### Document passage
If a man will begin with certainties, he shall end in doubts, but if he will be content to begin with doubts, he shall end in certainties.
British philosopher, essayist, statesman.
The Advancement of Learning, bk. 1, ch. 5, sct. 8 (1605).
Science begins with doubts -- questions about the workings of the world around us -- and moves bit by bit toward greater certainty, without ever reaching complete certainty. Philosophy and religion begin with certainties -- a priori explanations about the workings of the world -- and end in doubts because the world cannot be explained by pure faith or pure reason. But philosophy and religion can tell us how to live life morally, whereas science can only help us live life more comfortably, if that is what we wish to do.
Scientists -- when they are being scientists -- begin with questions (doubts), which lead them to make observations, and from those observations they derive theories about the workings of the universe or some aspect of it. Those theories can then be tested to see if they have predictive power, and revised when they are found wanting, that is, when new observations (facts) cast doubt on their validity. Scientific facts may sometimes be beyond doubt (e.g., the temperature at which water freezes under specified conditions), but scientific theories -- which are generalizations from facts -- are never beyond doubt. Or they never should be. . . .

### Exercise task 1
List, in order, each step that scientists take according to the passage on doubt and certainty.
### Exercise task 2
Extend the passage on doubt and certainty, picking up after its final sentence.

### Dataset content
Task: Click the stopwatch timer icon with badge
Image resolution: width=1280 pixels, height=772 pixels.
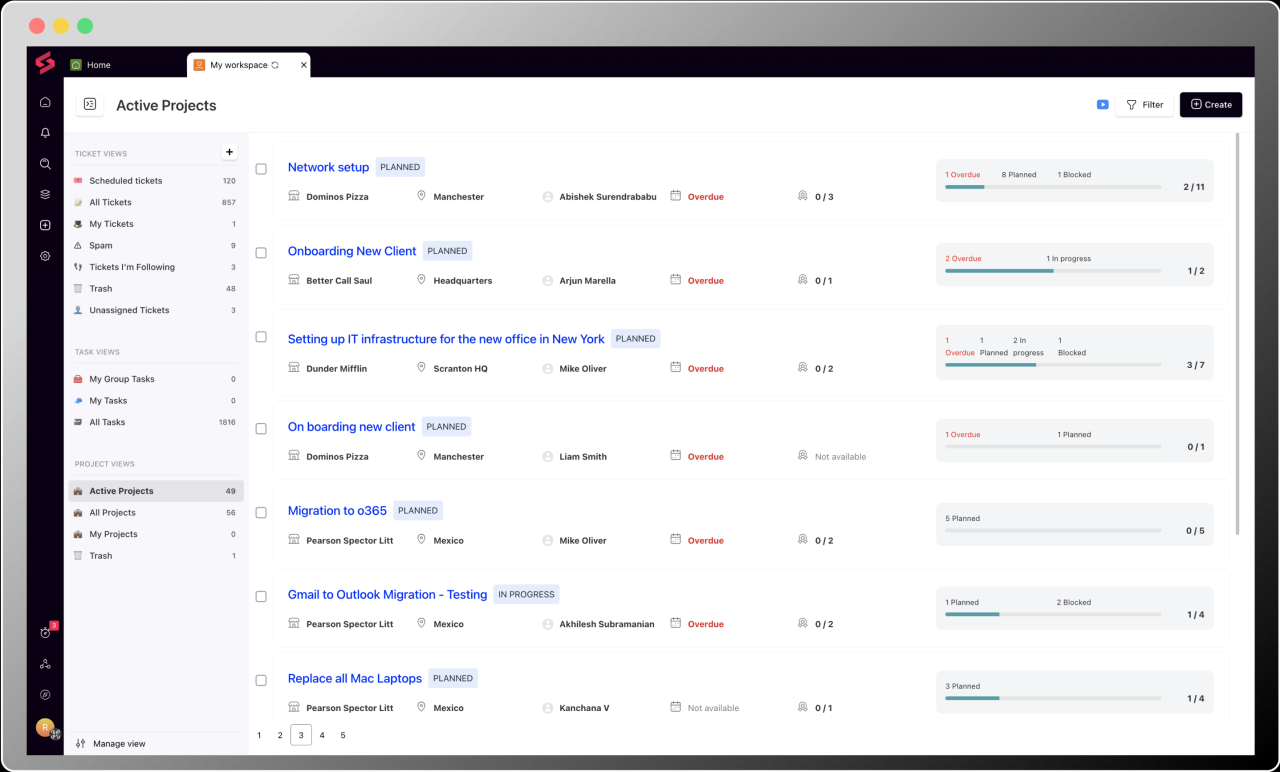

### Exercise output 1
1. Begin with questions (doubts).
2. Make observations.
3. Derive theories from those observations about the workings of the universe or some aspect of it.
4. Test the theories to see if they have predictive power.
5. Revise the theories when new observations (facts) cast doubt on their validity.

### Exercise output 2
Einstein stands as a paragon among scientists: unwilling to run with the herd, unwilling to "follow any fad or popular direction," as Smolin puts it elsewhere in the essay quoted above. Now we seem to have herds of so-called scientists who cling to certain theories because those theories are popular and dominant. They may be great scientists -- or hacks -- who have come to a certain worldview and are loathe to abandon it, or they may be followers of renowned scientists who lack the imagination to see alternative explanations of phenomena. Whatever the case, a "scientist" who insists on the truth of his worldview has abandoned science for something that might as well be called religion or philosophy.
In the case of global warming, we've seen the herd instinct at work for many years. It has become an article of faith among academic and government scientists not only that global warming is due mainly to human activity but also that it is "bad." . . .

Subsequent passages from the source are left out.